Passage provided »
┏━━

Fig. 6.

Effects of CXCL12 on mRNA expression in hPGCLCs. (A) Expression of mRNA transcripts in CD38⁺ hPGCLCs or CD38⁻ EB cells at day 8 EBs. EBs were cultured in the standard condition until day 5 and then incubated for an additional 3 d in the presence or absence of Rho Kinase Inhibitor (ROCKi) and/or CXCL12 in the PGCLC production medium. Amounts of mRNA expression are shown as counts per million (cpm) values of normalized reads of three repeated RNA-seq experiments. (B and C) GO analysis of DEGs in hPGCLCs produced in the ROCKi-deficient medium in the presence or absence of CXCL12. Three RNA-seq experiments determined 1,190 up-regulated (B) and 735 down-regulated (C) DEGs. Statistically significant GO terms (FDR < 5%) are shown. (D) RNA-seq traces of CXCR4, PTGER3, BCL2, and CASP8 mRNA expression. The height of peaks represents relative mRNA expression of a gene in the six cell culture conditions and was normalized for each gene. ZRAMB2 locates adjacent to PTGER3 and is shown as control. KDSR and VPS4B are controls located adjacent to BCL2. ACTB expression shows quantitative reproducible RNA-seq experiments across the six different cell culture conditions. Note that PTGER3 and BCL2 traces are shown only at representative exons.

┗━━

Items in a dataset
┏━━

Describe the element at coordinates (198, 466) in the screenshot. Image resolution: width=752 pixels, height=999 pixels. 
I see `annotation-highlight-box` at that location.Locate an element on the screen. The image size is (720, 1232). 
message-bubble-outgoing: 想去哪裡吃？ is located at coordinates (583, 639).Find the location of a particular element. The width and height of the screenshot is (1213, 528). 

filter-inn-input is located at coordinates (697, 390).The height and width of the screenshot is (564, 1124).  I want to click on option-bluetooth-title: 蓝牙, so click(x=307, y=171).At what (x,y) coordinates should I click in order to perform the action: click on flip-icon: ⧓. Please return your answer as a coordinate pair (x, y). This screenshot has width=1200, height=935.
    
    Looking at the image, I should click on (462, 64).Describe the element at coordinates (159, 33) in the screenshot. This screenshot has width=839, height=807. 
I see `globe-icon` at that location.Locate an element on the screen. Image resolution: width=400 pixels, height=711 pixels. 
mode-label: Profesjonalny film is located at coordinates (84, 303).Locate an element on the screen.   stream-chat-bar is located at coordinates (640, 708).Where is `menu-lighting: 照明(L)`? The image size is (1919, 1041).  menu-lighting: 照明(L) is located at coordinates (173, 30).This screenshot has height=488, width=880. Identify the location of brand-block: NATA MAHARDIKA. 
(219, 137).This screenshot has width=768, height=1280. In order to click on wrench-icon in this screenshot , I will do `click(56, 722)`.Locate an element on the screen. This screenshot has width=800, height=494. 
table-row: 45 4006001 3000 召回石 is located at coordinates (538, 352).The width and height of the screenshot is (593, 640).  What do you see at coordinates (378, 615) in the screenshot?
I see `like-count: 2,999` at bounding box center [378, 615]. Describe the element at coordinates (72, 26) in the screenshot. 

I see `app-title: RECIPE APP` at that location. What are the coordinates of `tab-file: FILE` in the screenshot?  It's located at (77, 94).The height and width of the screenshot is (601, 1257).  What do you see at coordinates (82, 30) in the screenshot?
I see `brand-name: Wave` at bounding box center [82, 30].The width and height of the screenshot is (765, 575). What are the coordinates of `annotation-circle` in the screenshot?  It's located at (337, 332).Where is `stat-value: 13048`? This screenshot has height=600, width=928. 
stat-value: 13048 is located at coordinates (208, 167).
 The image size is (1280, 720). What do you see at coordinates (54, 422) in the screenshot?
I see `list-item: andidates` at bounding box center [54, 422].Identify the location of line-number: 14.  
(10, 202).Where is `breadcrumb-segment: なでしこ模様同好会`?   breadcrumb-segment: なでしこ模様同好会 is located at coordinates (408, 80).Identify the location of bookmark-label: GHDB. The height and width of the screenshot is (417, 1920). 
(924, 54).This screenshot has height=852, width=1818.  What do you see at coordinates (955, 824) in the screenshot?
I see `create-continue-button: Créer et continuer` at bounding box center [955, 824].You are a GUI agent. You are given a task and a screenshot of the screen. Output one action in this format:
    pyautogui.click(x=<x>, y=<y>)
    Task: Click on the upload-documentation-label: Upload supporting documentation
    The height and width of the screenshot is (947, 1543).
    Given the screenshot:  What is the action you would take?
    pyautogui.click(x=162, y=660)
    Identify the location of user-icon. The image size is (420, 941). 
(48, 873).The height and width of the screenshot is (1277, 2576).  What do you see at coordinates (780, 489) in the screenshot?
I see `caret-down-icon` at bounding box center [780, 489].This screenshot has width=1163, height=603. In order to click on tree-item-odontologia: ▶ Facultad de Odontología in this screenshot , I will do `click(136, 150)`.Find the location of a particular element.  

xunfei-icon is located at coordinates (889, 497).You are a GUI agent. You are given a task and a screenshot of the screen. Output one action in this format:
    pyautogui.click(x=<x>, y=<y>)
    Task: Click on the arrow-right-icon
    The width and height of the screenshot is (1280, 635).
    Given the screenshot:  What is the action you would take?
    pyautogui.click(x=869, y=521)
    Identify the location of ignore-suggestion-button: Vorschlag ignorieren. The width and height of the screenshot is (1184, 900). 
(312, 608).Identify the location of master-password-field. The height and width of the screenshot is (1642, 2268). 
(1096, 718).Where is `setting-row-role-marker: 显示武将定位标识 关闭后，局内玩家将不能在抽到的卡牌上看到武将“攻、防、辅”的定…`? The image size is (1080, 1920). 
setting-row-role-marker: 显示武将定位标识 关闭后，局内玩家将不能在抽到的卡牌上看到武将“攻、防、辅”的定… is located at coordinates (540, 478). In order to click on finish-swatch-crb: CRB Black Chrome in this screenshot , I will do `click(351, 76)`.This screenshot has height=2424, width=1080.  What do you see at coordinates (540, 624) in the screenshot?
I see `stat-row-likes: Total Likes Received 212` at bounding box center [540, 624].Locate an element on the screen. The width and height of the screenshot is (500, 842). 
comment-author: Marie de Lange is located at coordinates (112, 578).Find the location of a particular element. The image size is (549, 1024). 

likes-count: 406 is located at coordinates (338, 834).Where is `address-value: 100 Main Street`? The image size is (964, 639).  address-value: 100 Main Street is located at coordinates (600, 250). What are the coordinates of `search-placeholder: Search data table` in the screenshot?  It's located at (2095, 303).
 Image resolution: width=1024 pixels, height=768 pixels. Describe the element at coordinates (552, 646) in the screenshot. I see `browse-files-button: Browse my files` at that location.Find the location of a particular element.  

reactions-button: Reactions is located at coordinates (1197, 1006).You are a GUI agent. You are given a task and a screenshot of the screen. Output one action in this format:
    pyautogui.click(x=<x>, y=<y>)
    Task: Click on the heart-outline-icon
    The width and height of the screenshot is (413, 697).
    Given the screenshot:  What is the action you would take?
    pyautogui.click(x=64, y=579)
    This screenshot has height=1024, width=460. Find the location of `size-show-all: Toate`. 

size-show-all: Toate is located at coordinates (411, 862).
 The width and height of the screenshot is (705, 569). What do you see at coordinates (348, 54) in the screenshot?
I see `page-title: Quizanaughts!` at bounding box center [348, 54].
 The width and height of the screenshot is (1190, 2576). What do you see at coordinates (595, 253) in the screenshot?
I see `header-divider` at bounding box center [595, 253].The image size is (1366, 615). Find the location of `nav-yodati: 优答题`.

┗━━

Work order »
According to the figure caption, which genes are shown as controls located adjacent to BCL2? These lines have no connection to the figure caption.

Task answer »
KDSR and VPS4B.